BEGIN Information shown

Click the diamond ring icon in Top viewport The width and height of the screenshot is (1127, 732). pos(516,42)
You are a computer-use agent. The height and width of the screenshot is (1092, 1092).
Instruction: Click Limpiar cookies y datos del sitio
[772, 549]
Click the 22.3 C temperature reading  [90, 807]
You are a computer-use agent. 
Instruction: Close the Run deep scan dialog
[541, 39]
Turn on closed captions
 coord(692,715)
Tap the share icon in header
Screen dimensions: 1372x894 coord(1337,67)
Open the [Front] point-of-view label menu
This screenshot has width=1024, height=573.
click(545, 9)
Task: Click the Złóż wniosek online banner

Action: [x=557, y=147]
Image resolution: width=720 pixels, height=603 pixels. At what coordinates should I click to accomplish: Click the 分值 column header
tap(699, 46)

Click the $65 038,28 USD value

END Information shown

> **What the exercise asks**
Retype every record above exactly as it stands.

> **Output below**
Click the diamond ring icon in Top viewport The width and height of the screenshot is (1127, 732). pos(516,42)
You are a computer-use agent. The height and width of the screenshot is (1092, 1092).
Instruction: Click Limpiar cookies y datos del sitio
[772, 549]
Click the 22.3 C temperature reading  [90, 807]
You are a computer-use agent. 
Instruction: Close the Run deep scan dialog
[541, 39]
Turn on closed captions
 coord(692,715)
Tap the share icon in header
Screen dimensions: 1372x894 coord(1337,67)
Open the [Front] point-of-view label menu
This screenshot has width=1024, height=573.
click(545, 9)
Task: Click the Złóż wniosek online banner

Action: [x=557, y=147]
Image resolution: width=720 pixels, height=603 pixels. At what coordinates should I click to accomplish: Click the 分值 column header
tap(699, 46)

Click the $65 038,28 USD value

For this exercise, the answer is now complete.